European Union nations signed the accord with Islamabad in 2009 allowing them to repatriate illegal Pakistani immigrants and other nationalities who transited through Pakistan on their way to Europe. But as the Pakistan government is becoming relatively stable and the danger of Islamist militancy is diminishing here, fewer than 20 percent of Pakistanis are granted asylum in Europe if they arrive illegally.

Pakistanis fleeing the country, unless a part of religious minorities under immediate threat, do not qualify for the status of political asylum anymore. Even before this year’s refugee crisis, about 168,000 illegal Pakistani migrants were ordered to leave countries in the 28-member European Union between 2008 and 2014, according to Eurostat.

Last week, Pakistan’s Interior Ministry said Pakistani airlines would no longer cooperate in repatriating deportees. It was alleged by Interior Minister Chaudhry Nisar Ali Khan that E.U. states were not confirming the nationalities of those being deported and some Pakistanis were being deported on false suspicions that they had connections to terrorist groups. This is not surprising in the least considering the backlash that the Asian and Muslim community is facing in the aftermath of the attacks in Europe.

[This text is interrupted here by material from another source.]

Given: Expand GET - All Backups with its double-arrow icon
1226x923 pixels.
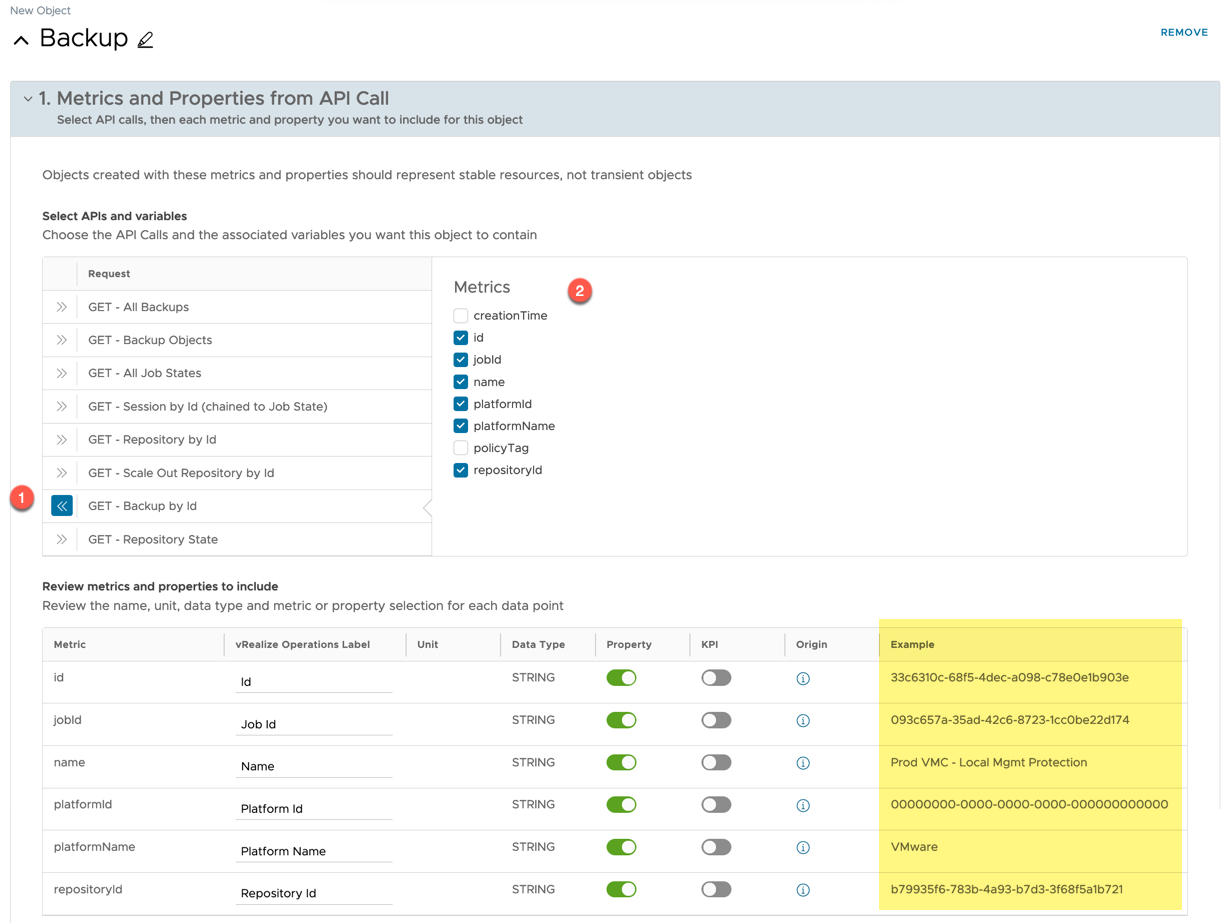Looking at the screenshot, I should 62,307.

European countries admit about 50,000 Pakistanis annually for family reunification, guest-worker programs, higher education and other residency requests. People applying for these positions can take heart as it was made clear that legal means of entering these countries will not be rejected on baseless grounds. Despite all the assurances made by the EU officials, sadly it is common knowledge that the green passport itself is more often than not, ground for rejection of legitimate applications. Hopefully the plight of these immigrants will resolve in an acceptable manner.